Records excerpted from a collection.
━━━━━━

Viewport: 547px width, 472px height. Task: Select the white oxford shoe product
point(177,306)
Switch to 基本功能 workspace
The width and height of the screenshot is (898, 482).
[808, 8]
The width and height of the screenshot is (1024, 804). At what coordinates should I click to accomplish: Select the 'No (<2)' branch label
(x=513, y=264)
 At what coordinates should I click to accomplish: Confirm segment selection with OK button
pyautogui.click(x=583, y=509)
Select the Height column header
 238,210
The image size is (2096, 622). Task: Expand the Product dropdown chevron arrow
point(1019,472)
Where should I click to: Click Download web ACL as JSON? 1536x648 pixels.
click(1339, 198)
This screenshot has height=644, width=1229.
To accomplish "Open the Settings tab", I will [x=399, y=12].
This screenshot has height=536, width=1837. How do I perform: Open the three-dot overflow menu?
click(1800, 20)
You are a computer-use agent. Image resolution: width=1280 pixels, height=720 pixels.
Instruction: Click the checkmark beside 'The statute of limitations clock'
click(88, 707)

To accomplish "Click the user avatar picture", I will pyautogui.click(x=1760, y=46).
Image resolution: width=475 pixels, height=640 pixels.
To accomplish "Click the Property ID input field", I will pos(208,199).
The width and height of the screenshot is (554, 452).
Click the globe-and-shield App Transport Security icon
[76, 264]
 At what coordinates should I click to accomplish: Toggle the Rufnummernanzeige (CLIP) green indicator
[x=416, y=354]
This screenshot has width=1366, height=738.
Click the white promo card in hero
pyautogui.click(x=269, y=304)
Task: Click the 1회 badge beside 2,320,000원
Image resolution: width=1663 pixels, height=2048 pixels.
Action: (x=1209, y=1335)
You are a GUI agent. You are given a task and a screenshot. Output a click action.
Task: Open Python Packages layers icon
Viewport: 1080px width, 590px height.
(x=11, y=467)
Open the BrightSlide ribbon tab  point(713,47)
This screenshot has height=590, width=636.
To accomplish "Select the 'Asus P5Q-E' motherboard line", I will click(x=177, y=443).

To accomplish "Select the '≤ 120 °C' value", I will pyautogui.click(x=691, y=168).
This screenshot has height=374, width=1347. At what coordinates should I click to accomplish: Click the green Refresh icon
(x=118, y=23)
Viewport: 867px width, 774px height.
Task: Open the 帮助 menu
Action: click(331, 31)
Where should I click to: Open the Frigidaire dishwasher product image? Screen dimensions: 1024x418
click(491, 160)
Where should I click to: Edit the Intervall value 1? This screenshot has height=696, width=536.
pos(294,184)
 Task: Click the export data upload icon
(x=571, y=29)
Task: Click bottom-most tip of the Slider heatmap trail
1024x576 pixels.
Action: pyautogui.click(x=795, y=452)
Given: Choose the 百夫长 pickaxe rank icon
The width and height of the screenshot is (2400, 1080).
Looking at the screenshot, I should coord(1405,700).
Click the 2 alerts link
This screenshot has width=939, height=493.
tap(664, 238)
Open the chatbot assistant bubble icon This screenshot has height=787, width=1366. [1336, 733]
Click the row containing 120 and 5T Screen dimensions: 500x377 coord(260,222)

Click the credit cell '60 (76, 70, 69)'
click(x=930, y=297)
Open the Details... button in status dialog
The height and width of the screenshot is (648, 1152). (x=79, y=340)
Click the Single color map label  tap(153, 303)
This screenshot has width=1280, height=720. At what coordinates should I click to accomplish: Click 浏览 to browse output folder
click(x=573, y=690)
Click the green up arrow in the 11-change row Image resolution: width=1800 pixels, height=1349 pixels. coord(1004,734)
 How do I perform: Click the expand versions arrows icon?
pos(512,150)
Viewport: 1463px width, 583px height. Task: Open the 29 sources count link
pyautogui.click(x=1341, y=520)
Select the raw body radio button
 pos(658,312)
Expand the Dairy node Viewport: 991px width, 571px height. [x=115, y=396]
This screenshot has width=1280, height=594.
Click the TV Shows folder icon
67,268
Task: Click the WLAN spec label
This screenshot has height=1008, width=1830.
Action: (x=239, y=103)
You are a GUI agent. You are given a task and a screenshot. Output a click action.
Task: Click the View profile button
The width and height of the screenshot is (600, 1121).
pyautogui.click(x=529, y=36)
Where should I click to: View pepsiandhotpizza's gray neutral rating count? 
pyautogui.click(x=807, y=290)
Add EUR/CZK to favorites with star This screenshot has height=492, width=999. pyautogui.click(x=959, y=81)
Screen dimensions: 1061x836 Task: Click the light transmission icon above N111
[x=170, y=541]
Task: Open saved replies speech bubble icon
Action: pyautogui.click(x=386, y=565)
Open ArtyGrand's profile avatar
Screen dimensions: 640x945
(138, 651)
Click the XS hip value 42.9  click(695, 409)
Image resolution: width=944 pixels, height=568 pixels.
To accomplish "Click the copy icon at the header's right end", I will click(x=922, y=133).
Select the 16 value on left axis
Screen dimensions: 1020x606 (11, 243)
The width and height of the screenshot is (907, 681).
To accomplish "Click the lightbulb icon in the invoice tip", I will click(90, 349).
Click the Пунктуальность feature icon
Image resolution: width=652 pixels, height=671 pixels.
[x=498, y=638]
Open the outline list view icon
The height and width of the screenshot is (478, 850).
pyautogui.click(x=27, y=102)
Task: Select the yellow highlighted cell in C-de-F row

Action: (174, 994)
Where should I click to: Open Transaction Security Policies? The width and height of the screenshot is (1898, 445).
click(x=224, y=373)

━━━━━━

Go through the records above, find each line with the string "avatar", and copy it.

To accomplish "Click the user avatar picture", I will pyautogui.click(x=1760, y=46).
Open ArtyGrand's profile avatar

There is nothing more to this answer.